Het juridische effect van innovatieve energieconversie en –opslag
Het Groningen Centre of Energy Law (GCEL), het enige kenniscentrum voor energierecht in Nederland, coördineert al het rechtswetenschappelijke onderzoek van de Faculteit Rechtsgeleerdheid dat betrekking heeft op (onderdelen van) de energiesector. Een van die onderzoeksprojecten is ‘STORE&GO’. Binnen dit project wordt onderzoek gedaan naar de juridische inpassing binnen de Europese Unie van een innovatieve wijze van energieconversie en energieopslag. Deze techniek is ook bekend onder de naam ‘Power-to-Gas’ (PtG).
Martha Roggenkamp, hoogleraar Energierecht:
Wat is Power-to-Gas (PtG)?
Zowel in Nederland als ook in de rest van Europa neemt de productie en het gebruik van hernieuwbare energiebronnen zoals windenergie en zonne-energie enorm toe. Deze ontwikkeling brengt een aantal uitdagingen met zich mee die te maken hebben met het fluctuerende karakter van deze energiebronnen. Er wordt immers niet continu elektriciteit opgewekt maar alleen als de zon schijnt of als het hard waait. Vraag en aanbod zijn daardoor niet altijd met elkaar in balans en dit heeft directe gevolgen voor het elektriciteitsnet. Onbalans kan in het ergste geval leiden tot een black-out. Een manier om dit te voorkomen is de opslag van overtollige energie voor later gebruik. Momenteel vindt nog geen grootschalige opslag van elektriciteit plaats maar wordt wel onderzoek verricht naar uiteenlopende methoden van elektriciteitsopslag.

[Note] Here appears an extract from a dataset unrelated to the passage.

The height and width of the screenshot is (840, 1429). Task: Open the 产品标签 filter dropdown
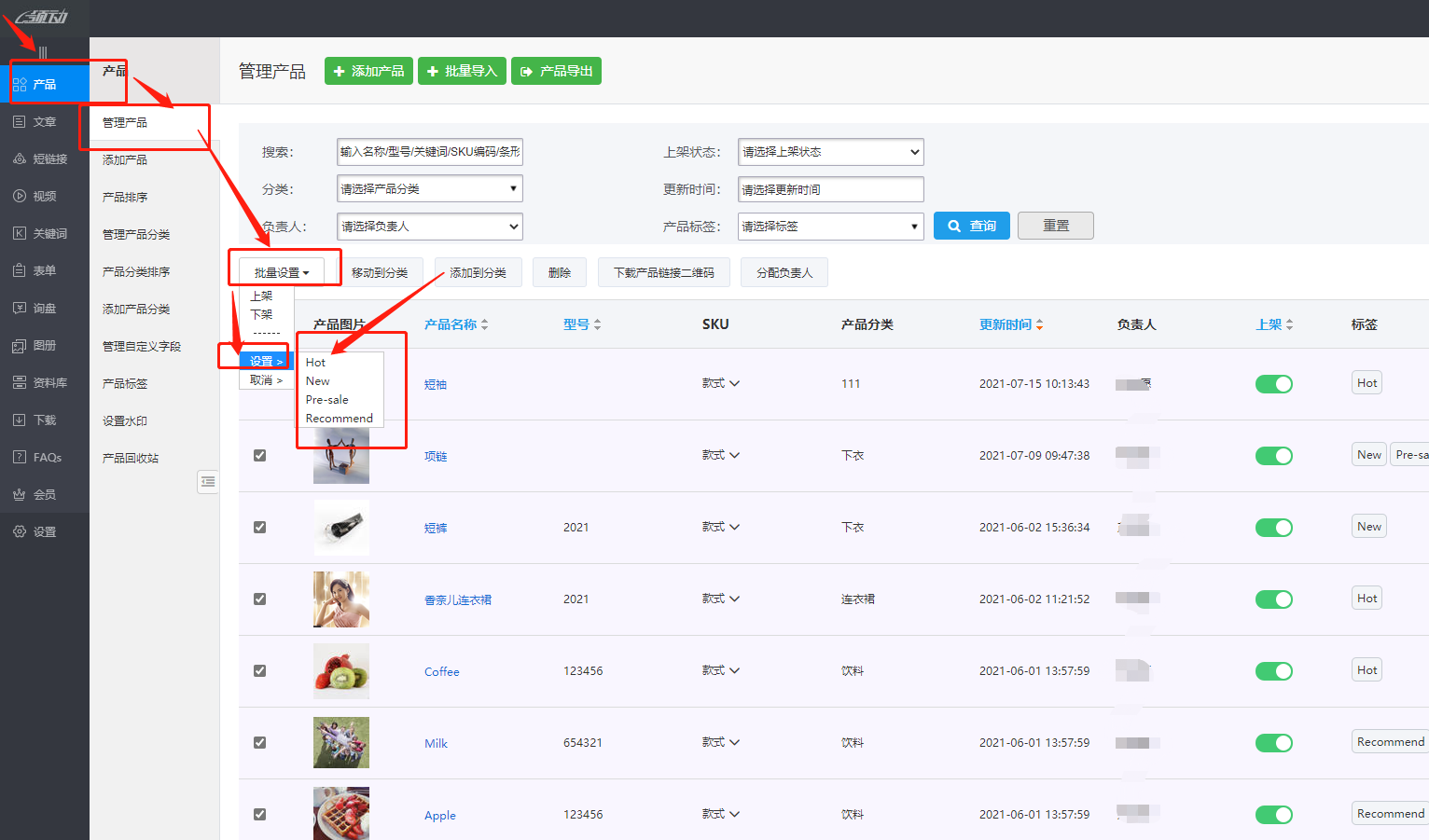[829, 226]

Eén van die mogelijkheden is PtG. Dit is een technisch innovatief proces dat het mogelijk maakt om het overschot aan duurzaam opgewekte elektriciteit te benutten door de elektriciteit via chemische conversie om te zetten in waterstof of synthetisch aardgas. Het synthetisch aardgas kan vervolgens worden opgeslagen in het bestaande gasnet of ondergronds, en kan vervolgens weer worden gebruikt om bijvoorbeeld onze huizen te verwarmen of om weer elektriciteit mee op te wekken.
Onderstaande afbeelding laat zien hoe via PtG duurzaam geproduceerde elektriciteit uiteindelijk als gas bij de eindgebruiker wordt afgeleverd.Welke juridische vraagstukken spelen er bij PtG?

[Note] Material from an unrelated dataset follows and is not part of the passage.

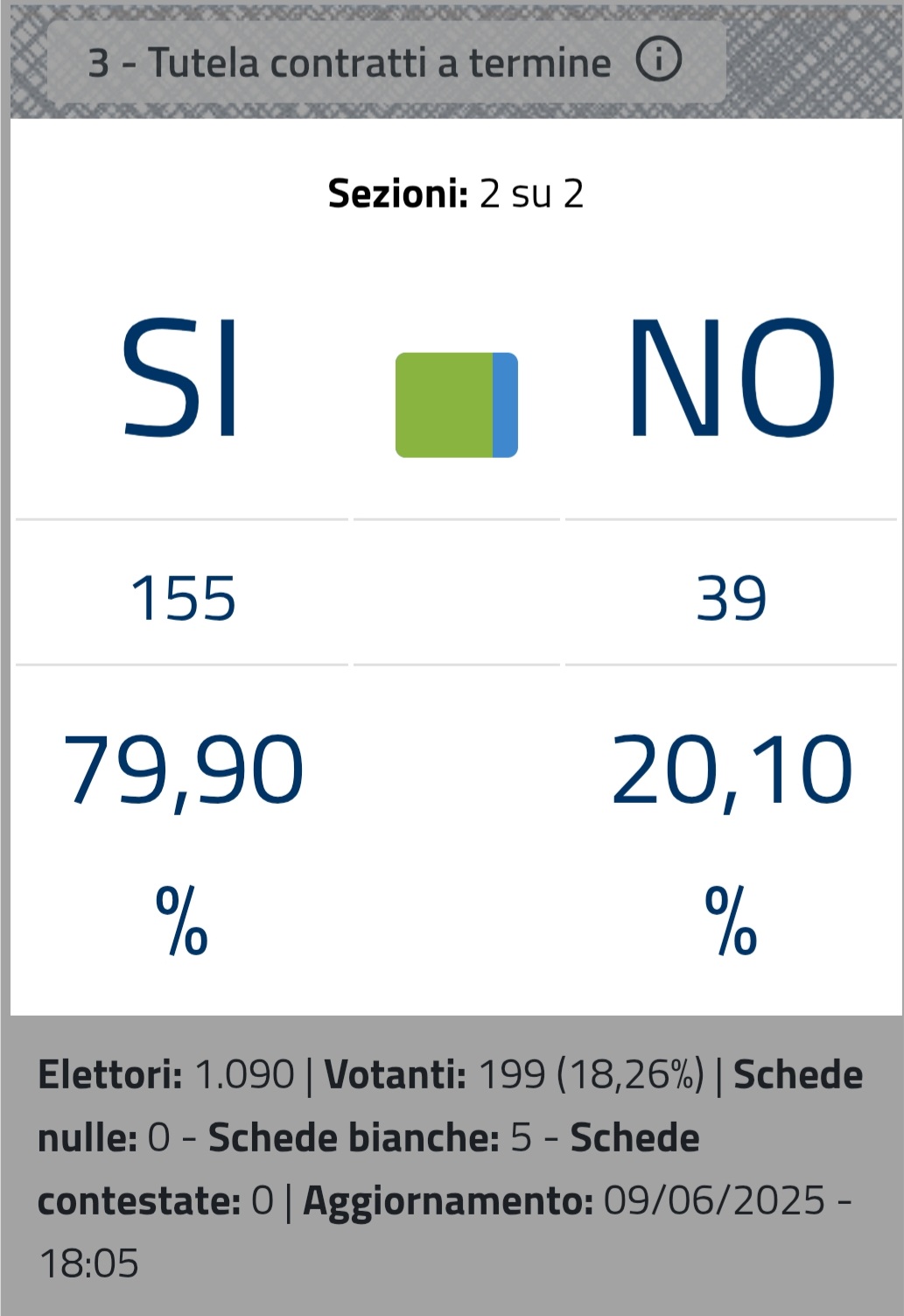The image size is (904, 1316).
Task: Click the Votanti 199 (18,26%) value
Action: click(x=592, y=1074)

Bij het toepassen van nieuwe technieken spelen doorgaans diverse juridische vraagstukken. Deze variëren van de vraag of een nieuwe techniek wel kan worden ingepast in het bestaande juridische raamwerk, tot de kwestie hoe wetgeving kan inspelen op nieuwe ontwikkelingen. Technische innovatie vereist vaak ook vernieuwing van bestaande wetgeving. Zo ook met PtG.

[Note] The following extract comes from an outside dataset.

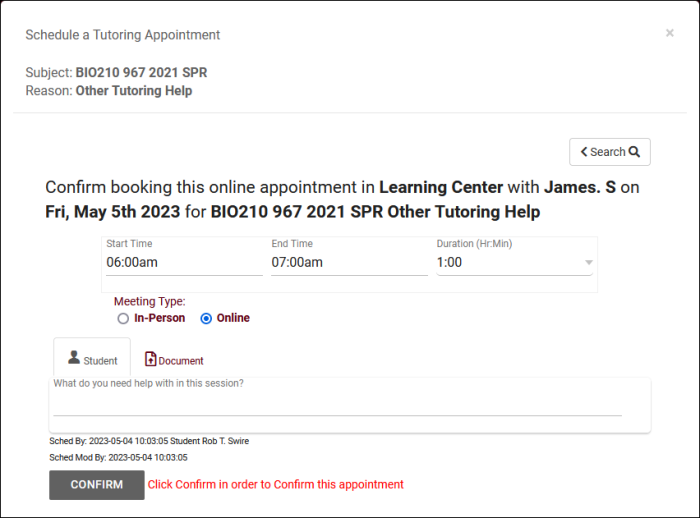Click the Online label text
The image size is (700, 518).
[233, 318]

Het innovatieve van PtG is de mogelijkheid om een nieuw soort gas te produceren uit duurzame energie en deze vervolgens op te slaan voor later gebruik. Hoe wordt een dergelijke techniek en activiteit gedefinieerd? Is het een vorm van elektriciteitsopslag of van gasproductie? Kan dit nieuwe gas ook worden beschouwd als een hernieuwbaar gas? En wat als het geproduceerde en opgeslagen gas weer wordt gebruikt voor elektriciteitsproductie? Doordat de energiesector op basis van EU wetgeving is geliberaliseerd en energieproductie- en leveringsbedrijven als gevolg hiervan niet betrokken mogen worden bij netwerkactiviteiten, gelden er strenge regels voor bedrijven die productie, netbeheer en opslag willen combineren. Het juridische effect van verschillende definities en categorisering van PtG-installaties vereist dus een zorgvuldige juridische analyse.
Daarnaast spelen ook vragen rondom de injectie van ‘nieuwe’ gassen zoals waterstof en biomethaan in het bestaande gasnetwerk. Zo moet de kwaliteit en samenstelling van het gas dat uiteindelijk bij de eindgebruiker wordt geleverd in overeenstemming zijn met de wettelijke normen. Een andere vraag is welke regelgeving op het gebied van omgevings- en milieurecht van toepassing is. Zijn bijvoorbeeld de versnelde en versimpelde vergunningentrajecten voor hernieuwbare energieprojecten ook van toepassing op de ontwikkeling van PtG installaties?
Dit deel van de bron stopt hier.